Garratt, Bishop, Four Winds win Cultural Awards - May 3, 2018
BY SHAWN LOUGHLIN
The Huron Arts and Heritage Network handed out its annual Cultural Awards on Friday night at Memorial Hall and a number of local projects and people were honoured.
Jacquie Bishop of Bluevale, who served as chair of last September’s International Plowing Match (IPM) in Walton, was honoured with the Warden’s Award.
The award, which is presented on behalf of Huron County Warden Jim Ginn, recognizes a significant contribution to the arts, culture and heritage of the county. It is presented to the most worthy nominee across all five of the awards’ categories.
Bishop was the first-ever female IPM chair and, the nomination read, she had spent over five years working on the event, and continues to even months after its completion.
“During the match, Jacquie did not do her job from an office. She could be seen hustling from event to event, walkie-talkie in her hand,” the nomination read. “In a year when an event so culturally important to the fabric of Huron County was held and its effects will be felt for years, we have to look to the head of the organization as the reason for its success.”
Bishop thanked her team and said that she could never have done her job alone. She said she felt as though the “whole county was standing behind” her to ensure the event would be a success.
Ginn, who presented the award, said that while he wasn’t allowed to vote for the winner, he was proud to present the award to Bishop, his long-time friend.
Bishop was nominated in the Community Contribution category, which was won by the Brussels Four Winds Barn and Bryan Morton, its creator.
The barn, which will open to the public later this year, was lauded for its contribution to Brussels in its nomination.
Morton said he was humbled by winning the award “for a simple barn”, adding that he felt Bishop should have won the award.
“I have a great fondness for timber-frame barns and they are rapidly disappearing, being torn down or falling down,” Morton was quoted as saying in his nomination. “When I was farming, I was too busy to participate in the community, but it is now time to give back. Providing Brussels with one of my favourite pieces of function and form just seemed to be in order.”
In addition to Bishop, the Alzheimer Society of Huron County and Miss Marcie Media were nominated in the same category for their Memorable Men of Huron calendar project.
Huron-Bruce MPP Lisa Thompson presented the award and said she was struck by the quality of the contributions by all three nominees.
Blyth Festival Artistic Director Gil Garratt was honoured in the Individual Artist category.
Like many of the other winners, Garratt attributed his success to the skill and talent of others, saying that in a collaborative process like theatre, it felt strange to collect an individual award.
Garratt said that he’s been able to “stand on the shoulders” of collaborators and employees both past and present at the Blyth Festival, but continues to strive to reach higher and higher.
Garratt’s nominator spoke about Garratt’s two decades of creating art in Huron County and his commitment to telling the stories of Huron County residents and embracing diversity at the theatre whenever possible.
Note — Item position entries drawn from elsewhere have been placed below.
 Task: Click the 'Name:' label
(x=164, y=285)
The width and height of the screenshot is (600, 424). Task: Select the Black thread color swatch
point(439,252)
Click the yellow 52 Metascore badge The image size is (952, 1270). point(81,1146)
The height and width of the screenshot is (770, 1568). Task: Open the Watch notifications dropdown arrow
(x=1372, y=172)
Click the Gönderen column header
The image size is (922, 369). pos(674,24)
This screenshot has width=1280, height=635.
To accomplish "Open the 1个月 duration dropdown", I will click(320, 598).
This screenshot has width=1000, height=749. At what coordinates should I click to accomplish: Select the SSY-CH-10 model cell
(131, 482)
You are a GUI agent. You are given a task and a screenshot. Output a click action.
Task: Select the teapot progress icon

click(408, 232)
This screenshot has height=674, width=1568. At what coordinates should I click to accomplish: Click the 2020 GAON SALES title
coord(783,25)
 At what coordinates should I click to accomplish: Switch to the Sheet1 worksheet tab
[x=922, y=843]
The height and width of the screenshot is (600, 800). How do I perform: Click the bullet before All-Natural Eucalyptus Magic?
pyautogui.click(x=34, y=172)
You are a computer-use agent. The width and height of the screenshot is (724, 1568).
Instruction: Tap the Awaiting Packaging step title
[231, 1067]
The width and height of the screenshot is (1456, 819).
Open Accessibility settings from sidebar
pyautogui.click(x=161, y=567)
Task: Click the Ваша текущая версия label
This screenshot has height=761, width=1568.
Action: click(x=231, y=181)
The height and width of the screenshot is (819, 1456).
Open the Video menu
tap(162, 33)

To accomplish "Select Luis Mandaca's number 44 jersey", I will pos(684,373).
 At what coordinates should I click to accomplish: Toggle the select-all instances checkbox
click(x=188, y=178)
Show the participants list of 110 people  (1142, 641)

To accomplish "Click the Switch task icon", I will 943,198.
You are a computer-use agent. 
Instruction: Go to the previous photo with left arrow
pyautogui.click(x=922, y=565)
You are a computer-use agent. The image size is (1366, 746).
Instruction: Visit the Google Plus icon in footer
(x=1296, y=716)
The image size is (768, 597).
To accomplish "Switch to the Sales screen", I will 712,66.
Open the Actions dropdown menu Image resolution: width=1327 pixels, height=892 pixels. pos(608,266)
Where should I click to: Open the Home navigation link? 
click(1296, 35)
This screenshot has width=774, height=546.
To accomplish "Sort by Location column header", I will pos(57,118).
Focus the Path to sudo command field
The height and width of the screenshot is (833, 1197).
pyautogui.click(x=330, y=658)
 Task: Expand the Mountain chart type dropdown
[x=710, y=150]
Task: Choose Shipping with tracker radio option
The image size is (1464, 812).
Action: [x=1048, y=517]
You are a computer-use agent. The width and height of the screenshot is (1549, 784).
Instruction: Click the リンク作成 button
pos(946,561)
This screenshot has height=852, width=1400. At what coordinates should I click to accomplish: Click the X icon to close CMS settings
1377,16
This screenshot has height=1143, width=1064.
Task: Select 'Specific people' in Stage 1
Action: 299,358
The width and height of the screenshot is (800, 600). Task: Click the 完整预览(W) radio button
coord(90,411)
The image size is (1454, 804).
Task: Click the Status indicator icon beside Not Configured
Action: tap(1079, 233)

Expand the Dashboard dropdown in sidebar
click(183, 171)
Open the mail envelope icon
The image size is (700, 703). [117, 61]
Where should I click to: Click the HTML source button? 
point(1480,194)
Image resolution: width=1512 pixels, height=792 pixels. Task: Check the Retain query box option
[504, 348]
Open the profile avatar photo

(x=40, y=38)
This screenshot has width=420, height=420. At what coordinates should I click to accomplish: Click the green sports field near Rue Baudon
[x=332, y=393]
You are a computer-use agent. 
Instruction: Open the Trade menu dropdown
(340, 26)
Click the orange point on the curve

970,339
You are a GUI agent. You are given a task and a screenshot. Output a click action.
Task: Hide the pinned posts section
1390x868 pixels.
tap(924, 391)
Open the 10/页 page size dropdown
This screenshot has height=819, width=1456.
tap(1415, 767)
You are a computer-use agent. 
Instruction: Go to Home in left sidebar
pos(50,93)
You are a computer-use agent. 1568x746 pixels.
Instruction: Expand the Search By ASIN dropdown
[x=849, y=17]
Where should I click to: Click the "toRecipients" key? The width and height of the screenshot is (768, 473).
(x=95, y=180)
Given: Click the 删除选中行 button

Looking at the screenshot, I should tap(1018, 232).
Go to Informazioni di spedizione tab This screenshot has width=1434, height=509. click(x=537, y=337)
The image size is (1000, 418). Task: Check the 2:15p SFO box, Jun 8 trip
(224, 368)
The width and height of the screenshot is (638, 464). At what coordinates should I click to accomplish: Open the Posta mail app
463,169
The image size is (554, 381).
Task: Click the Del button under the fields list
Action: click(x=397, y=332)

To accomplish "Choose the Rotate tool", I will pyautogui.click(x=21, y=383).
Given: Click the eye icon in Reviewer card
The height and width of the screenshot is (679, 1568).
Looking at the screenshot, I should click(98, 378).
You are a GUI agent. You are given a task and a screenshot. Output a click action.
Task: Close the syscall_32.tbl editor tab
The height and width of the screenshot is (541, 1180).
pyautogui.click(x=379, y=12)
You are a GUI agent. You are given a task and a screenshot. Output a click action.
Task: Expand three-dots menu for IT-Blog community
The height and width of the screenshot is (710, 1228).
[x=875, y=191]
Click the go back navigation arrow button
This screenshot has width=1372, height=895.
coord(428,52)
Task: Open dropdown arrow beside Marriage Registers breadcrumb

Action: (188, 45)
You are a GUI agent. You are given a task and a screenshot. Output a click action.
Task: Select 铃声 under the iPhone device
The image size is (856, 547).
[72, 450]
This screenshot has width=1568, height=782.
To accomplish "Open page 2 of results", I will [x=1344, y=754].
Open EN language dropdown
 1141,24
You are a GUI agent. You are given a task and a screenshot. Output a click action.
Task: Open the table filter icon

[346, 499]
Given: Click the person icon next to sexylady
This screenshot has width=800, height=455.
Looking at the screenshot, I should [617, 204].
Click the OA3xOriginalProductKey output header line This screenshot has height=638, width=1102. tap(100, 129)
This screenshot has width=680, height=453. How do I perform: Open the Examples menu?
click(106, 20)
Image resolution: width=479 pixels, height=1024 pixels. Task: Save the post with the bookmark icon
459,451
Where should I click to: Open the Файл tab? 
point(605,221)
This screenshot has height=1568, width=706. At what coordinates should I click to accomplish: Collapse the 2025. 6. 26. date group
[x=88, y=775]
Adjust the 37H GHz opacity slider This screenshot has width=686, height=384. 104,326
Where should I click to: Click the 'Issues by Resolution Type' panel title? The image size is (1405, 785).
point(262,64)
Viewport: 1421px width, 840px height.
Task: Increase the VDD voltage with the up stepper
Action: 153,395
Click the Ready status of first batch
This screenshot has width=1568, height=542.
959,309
Furthermore, with the production of The Berlin Blues and Ipperwash last season, he gave a voice to First Nations communities on the Memorial Hall stage and has raised the theatre’s national profile with the production of The Pigeon King at the National Arts Centre for its upcoming season.
Garratt triumphed over photographer Devin Sturgeon and artist Elizabeth Van Den Broeck in the category.
Colleen Maguire was honoured in the Heritage Individual or Organization category for her work with the Huron branch of the Ontario Genealogical Society and as a member of the 2013 Great Lakes Storm Commemorative Committee.
Maguire topped David Yates and Marian Zinn in the category.
The St. Joseph Kingsbridge Community project won in the Community Event or Organization category, beating out the International Plowing Match, thatotherchoir, the Blyth Festival Art Gallery 2017 Student Show, the Foundation for Education and LP Productions and Events.
The initiative has taken a church building that had closed several years before and turned it into a world-class performance space that has attracted performers from all over the world.
The 2018 season is already completely booked and hundreds of thousands of dollars have been raised to aid in the renovation and rejuvenation of the centre.
Liv Hussey was the recipient of the Blyth Centre for the Arts and Huron Arts and Heritage Network Arts Scholarship.
The Blyth-area native is a student at the Goderich and District Collegiate Institute and plans on attending the Mel Hoppenheim School of Cinema at Concordia University to study film production in the fall of 2018.
The awards night was held at Memorial Hall in Blyth, marking the first time the awards had ever been handed out in Blyth. It included several musical performances by the Blyth Festival Singers, the St. Anne’s Catholic Secondary School Jazz Cubed combo and John and Melina Powers.
All winners were presented with a piece of art contributed by local artist Michele Miller, who has been featured at the Blyth Festival Art Gallery.